葡萄色の目を見て、羊のように従順に頷く。
「…いい子だ。素直な子は好きだよ」
ぞっとするほど甘い声でそう言うと、男爵は悠然と、元来た方へ引き返して行った。
その後ろ姿を見送っていると、急激に恐怖が襲ってきた。
背筋が凍りついて足が動かなくなるような恐怖だ。
ケリー男爵は闇魔法使いだ。
それも、相当強力な魔力を持つ。
ソフィア達が二重に結界を張り直したはずの王宮に、いとも容易く翼竜を呼び寄せたのだから。

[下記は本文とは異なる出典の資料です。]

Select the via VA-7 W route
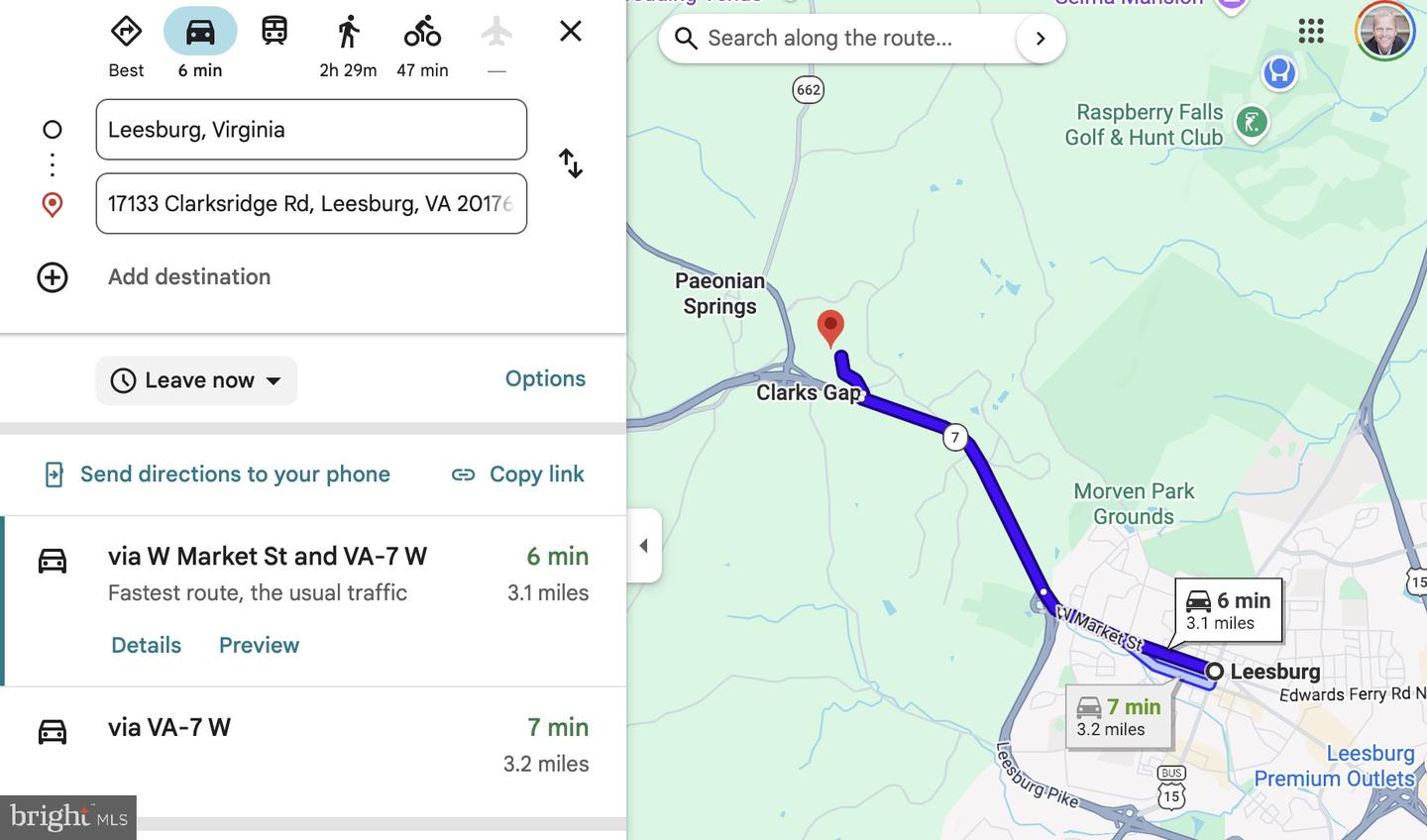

そして王妃を裏切ろうとしたアンヌさんの動向を読んで、おそらく遅効性の毒で殺し、その死体を翼竜に運び去らせた。
彼は手足のように魔獣達を操れるんだ。
たぶん本当に、ケリー男爵はエアハルト様を殺すだろう。
わたしが王妃のお腹の子の事を誰かに話せば。
翼竜の群れに襲われれば、人間なんてひとたまりもない。
広い中庭で、わたしは一人、放心したように座っていた。
アンヌさんが倒れて押し潰した花畑の花だけが、彼女の存在の名残りを留めていた。